University of Illinois President Timothy Killeen warned Friday that the school will face coronavirus outbreaks as students return to campus, but the key to preventing further spread is rapid testing.
“We will face outbreaks, there’s no question. What we’re going to do is have actionable tests so that we quickly squelch down the outbreak,” Killeen told CNBC’s “Squawk on the Street.” “Once you know where the virus is, you can deal with it. If you don’t know where it is, it’s very tricky. It will develop.”
All students and staff on campus at the University of Illinois at Urbana-Champaign must be tested for Covid-19 at least twice a week, Killeen said. The university developed its own rapid, saliva-based coronavirus test that’s similar to Yale University’s test, which is also used by the NBA.

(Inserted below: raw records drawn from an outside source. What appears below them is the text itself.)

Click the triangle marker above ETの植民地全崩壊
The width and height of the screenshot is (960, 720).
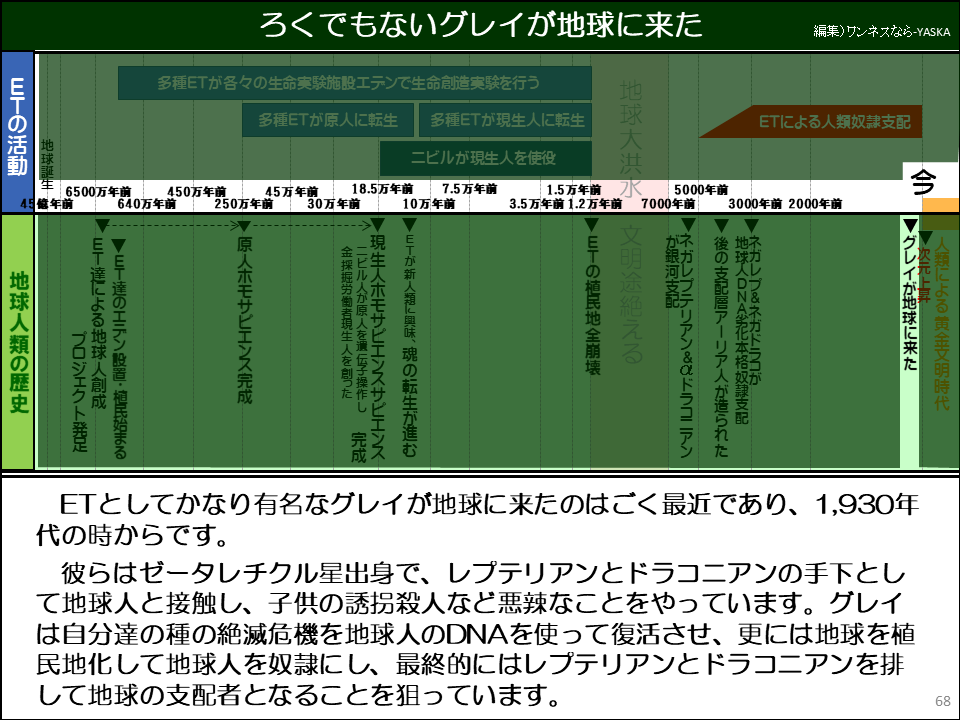[591, 226]
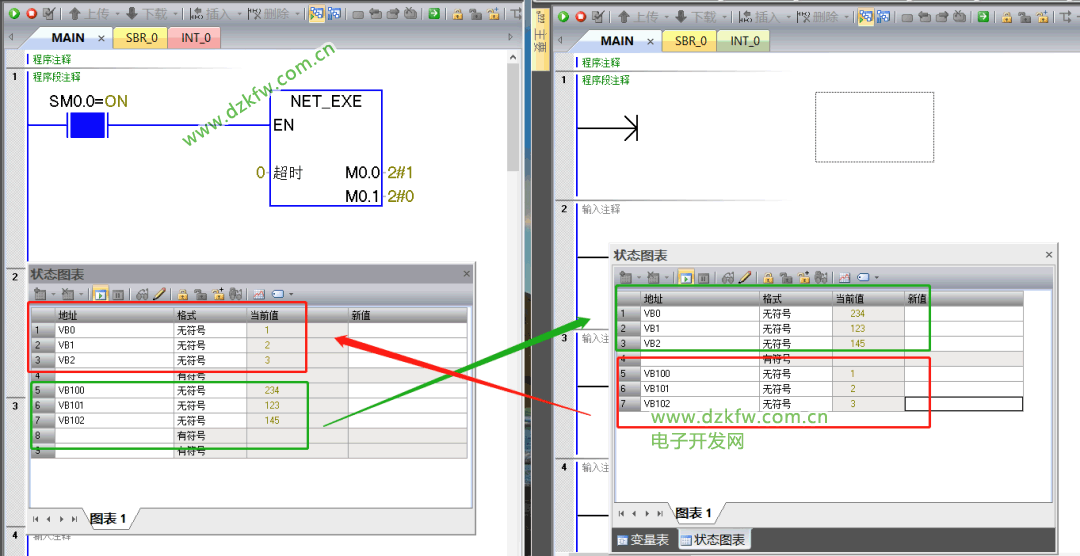Click the 上传 upload button in right window
The width and height of the screenshot is (1080, 556).
[x=642, y=17]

The U.S. Food and Drug Administration granted the University of Illinois’ test emergency use authorization shortly before students returned to class earlier this week. Officials have so far tested 121,000 people and found 248 unique positive cases, Killeen said. The university’s so-called positivity rate, or the percentage of tests that are positive, remains below 1%.

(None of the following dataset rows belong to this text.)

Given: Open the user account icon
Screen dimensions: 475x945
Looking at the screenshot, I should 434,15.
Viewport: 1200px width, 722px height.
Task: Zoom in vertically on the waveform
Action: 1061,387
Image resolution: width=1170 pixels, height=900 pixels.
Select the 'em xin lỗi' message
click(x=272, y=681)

“It’s going really well,” Killeen said. “We don’t like this virus, we want to crush it, and that’s what we’re doing and we’re doing it on a massive scale.”
Killeen added that the university is confident in the accuracy of its saliva test, though there may be “a few negative” cases that were actually positive. When someone tests positive, they’re isolated and their close contacts are notified through an app and sent to quarantine as well.

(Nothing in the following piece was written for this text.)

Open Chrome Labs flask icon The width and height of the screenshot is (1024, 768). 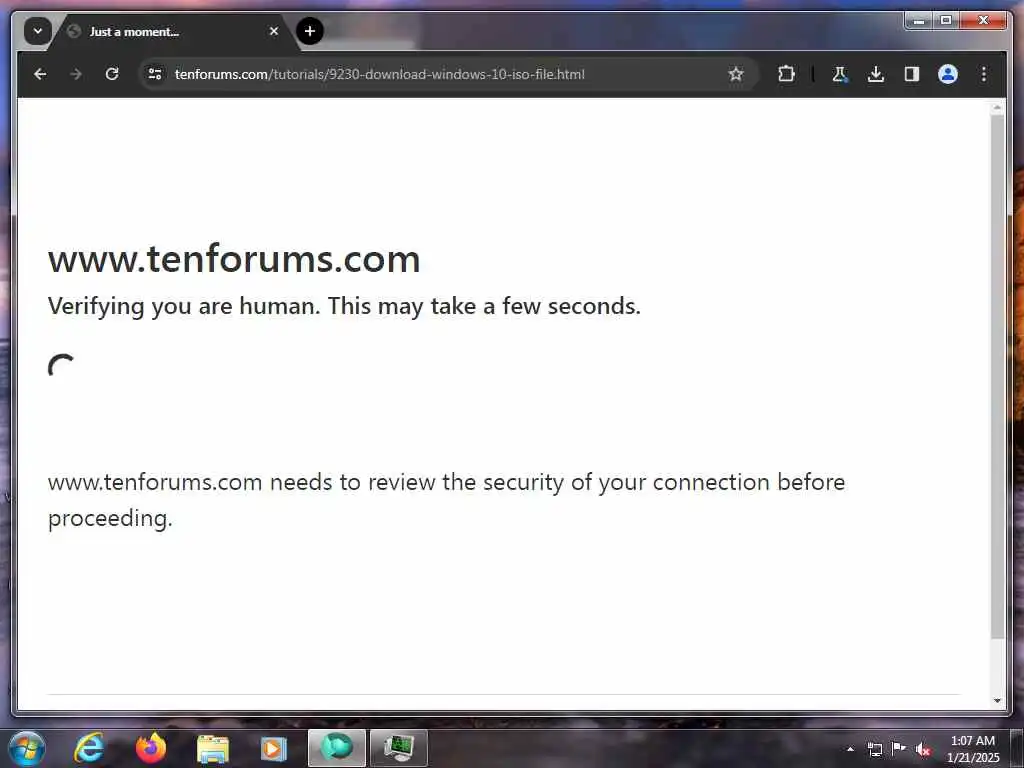pyautogui.click(x=840, y=74)
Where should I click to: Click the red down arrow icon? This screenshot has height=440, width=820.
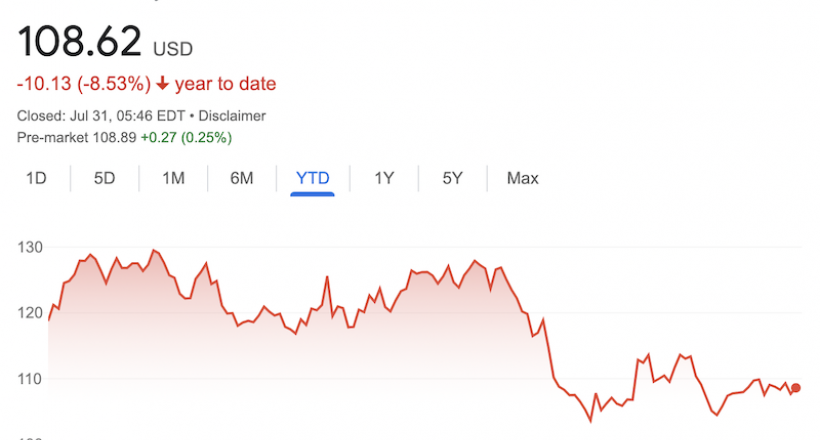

“The key is time because if we give the virus no time to spread from an infected individual to others, we can stop it’s transmission,” he said.
Some universities have been overwhelmed with coronavirus cases within their first few weeks of reopening. The University of North Carolina at Chapel Hill was forced to move online instruction online after outbreaks sent its positivity rate above 13% and stressed its space for students to quarantine.
The University of Notre Dame in South Bend, Indiana, almost faced a similar fate, halting in-person classes for two weeks before deciding on Friday to allow students to return to class once its positivity rate declined from above 10% to nearly 6%.
“We think we have a unique ecosystem of safety and containment that I think is very interesting for others to look at,” Killeen said. “This is what I think we need to do to rally attack this virus and not just watch it develop.”